Your answer must be the full set of records, repeated exactly.

[INPUT RECORDS]

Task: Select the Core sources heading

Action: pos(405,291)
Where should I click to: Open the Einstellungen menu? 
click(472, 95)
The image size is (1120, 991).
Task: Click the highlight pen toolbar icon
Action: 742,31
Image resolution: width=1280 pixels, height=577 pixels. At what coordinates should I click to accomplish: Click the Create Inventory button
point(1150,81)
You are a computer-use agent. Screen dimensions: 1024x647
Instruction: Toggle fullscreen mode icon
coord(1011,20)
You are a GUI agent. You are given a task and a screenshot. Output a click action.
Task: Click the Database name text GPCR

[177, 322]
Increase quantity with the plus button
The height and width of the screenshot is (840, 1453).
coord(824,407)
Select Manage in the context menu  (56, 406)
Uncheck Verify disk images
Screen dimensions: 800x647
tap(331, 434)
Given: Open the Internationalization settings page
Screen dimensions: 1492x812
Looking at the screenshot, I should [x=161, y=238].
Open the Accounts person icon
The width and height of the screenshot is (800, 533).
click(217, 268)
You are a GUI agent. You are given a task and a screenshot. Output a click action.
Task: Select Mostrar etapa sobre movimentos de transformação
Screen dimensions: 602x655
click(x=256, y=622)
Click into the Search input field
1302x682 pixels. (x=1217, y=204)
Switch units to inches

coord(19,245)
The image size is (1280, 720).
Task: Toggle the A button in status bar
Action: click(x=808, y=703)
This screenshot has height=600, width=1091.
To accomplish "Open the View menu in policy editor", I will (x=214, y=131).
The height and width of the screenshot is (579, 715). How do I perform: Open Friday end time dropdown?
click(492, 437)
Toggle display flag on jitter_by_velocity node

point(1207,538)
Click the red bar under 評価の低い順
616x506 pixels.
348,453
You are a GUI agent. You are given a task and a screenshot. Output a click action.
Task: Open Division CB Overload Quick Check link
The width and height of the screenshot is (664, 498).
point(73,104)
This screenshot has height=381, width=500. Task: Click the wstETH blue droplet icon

[/INPUT RECORDS]

:: RESPONSE TO THE TASK ::
Task: Select the Core sources heading

Action: pos(405,291)
Where should I click to: Open the Einstellungen menu? 
click(472, 95)
The image size is (1120, 991).
Task: Click the highlight pen toolbar icon
Action: 742,31
Image resolution: width=1280 pixels, height=577 pixels. At what coordinates should I click to accomplish: Click the Create Inventory button
point(1150,81)
You are a computer-use agent. Screen dimensions: 1024x647
Instruction: Toggle fullscreen mode icon
coord(1011,20)
You are a GUI agent. You are given a task and a screenshot. Output a click action.
Task: Click the Database name text GPCR

[177, 322]
Increase quantity with the plus button
The height and width of the screenshot is (840, 1453).
coord(824,407)
Select Manage in the context menu  (56, 406)
Uncheck Verify disk images
Screen dimensions: 800x647
tap(331, 434)
Given: Open the Internationalization settings page
Screen dimensions: 1492x812
Looking at the screenshot, I should [x=161, y=238].
Open the Accounts person icon
The width and height of the screenshot is (800, 533).
click(217, 268)
You are a GUI agent. You are given a task and a screenshot. Output a click action.
Task: Select Mostrar etapa sobre movimentos de transformação
Screen dimensions: 602x655
click(x=256, y=622)
Click into the Search input field
1302x682 pixels. (x=1217, y=204)
Switch units to inches

coord(19,245)
The image size is (1280, 720).
Task: Toggle the A button in status bar
Action: click(x=808, y=703)
This screenshot has height=600, width=1091.
To accomplish "Open the View menu in policy editor", I will (x=214, y=131).
The height and width of the screenshot is (579, 715). How do I perform: Open Friday end time dropdown?
click(492, 437)
Toggle display flag on jitter_by_velocity node

point(1207,538)
Click the red bar under 評価の低い順
616x506 pixels.
348,453
You are a GUI agent. You are given a task and a screenshot. Output a click action.
Task: Open Division CB Overload Quick Check link
The width and height of the screenshot is (664, 498).
point(73,104)
This screenshot has height=381, width=500. Task: Click the wstETH blue droplet icon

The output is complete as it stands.